> What you should do: Your output should be the lines of the data that follow, reproduced exactly from the first through the line bearing "Next Post (747, 1803)".

Dataset entries

=-=-=

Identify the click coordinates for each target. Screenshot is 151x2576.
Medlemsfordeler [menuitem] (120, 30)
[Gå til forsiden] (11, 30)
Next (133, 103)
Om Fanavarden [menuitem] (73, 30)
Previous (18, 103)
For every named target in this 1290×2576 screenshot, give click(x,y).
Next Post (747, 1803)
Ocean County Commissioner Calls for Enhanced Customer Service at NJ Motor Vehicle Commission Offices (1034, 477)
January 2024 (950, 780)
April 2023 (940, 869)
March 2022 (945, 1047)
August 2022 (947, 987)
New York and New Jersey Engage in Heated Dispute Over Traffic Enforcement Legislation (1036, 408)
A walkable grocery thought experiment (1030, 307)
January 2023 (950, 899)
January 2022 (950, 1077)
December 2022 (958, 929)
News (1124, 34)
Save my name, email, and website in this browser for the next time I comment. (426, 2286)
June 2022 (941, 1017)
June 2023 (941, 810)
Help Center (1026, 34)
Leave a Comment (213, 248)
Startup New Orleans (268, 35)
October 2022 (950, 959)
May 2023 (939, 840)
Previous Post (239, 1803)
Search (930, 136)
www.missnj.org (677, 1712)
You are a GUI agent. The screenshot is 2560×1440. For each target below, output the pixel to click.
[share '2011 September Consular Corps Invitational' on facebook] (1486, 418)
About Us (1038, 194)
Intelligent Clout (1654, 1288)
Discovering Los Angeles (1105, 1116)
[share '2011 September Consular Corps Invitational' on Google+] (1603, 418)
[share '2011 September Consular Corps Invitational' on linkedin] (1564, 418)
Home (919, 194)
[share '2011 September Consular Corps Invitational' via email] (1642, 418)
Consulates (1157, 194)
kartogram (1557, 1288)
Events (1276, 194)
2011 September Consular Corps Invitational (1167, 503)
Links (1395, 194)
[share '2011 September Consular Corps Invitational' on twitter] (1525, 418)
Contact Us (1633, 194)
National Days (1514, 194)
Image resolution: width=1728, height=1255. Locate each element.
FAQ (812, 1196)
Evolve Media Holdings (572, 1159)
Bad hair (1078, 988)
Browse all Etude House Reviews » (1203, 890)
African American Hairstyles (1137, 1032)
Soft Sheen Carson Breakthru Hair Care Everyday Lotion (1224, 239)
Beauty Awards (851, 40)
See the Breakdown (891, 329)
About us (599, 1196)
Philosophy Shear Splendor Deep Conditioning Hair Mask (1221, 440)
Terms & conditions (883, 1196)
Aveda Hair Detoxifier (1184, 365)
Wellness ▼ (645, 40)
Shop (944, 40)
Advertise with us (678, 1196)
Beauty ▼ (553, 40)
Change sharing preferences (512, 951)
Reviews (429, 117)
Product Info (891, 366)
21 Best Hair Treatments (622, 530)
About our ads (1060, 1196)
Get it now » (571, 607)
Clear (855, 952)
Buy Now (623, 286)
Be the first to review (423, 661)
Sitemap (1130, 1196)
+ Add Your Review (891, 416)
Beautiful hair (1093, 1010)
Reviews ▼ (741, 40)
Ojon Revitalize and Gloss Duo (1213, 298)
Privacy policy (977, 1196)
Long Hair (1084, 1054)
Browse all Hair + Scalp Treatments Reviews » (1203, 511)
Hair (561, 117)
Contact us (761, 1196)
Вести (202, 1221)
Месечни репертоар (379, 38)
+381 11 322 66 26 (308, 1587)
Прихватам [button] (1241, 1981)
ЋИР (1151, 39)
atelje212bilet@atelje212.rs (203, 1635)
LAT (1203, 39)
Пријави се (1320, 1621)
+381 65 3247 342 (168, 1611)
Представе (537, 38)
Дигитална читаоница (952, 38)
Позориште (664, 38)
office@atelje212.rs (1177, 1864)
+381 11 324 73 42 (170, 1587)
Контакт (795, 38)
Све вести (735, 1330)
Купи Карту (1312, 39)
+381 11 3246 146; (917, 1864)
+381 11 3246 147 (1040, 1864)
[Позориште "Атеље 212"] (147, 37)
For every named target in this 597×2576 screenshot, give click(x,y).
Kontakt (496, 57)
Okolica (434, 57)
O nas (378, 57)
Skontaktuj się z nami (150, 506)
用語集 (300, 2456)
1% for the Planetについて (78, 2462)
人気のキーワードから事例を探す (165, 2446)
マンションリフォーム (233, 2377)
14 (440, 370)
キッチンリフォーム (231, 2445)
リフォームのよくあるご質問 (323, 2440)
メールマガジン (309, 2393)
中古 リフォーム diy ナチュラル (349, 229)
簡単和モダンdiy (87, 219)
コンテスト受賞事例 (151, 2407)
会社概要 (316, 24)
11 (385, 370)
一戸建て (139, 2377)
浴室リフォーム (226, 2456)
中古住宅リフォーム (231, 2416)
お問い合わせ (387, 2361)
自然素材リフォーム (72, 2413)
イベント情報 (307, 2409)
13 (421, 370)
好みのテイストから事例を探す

=-=-=

> Your solution:
Identify the click coordinates for each target. Screenshot is 151x2576.
Medlemsfordeler [menuitem] (120, 30)
[Gå til forsiden] (11, 30)
Next (133, 103)
Om Fanavarden [menuitem] (73, 30)
Previous (18, 103)
For every named target in this 1290×2576 screenshot, give click(x,y).
Next Post (747, 1803)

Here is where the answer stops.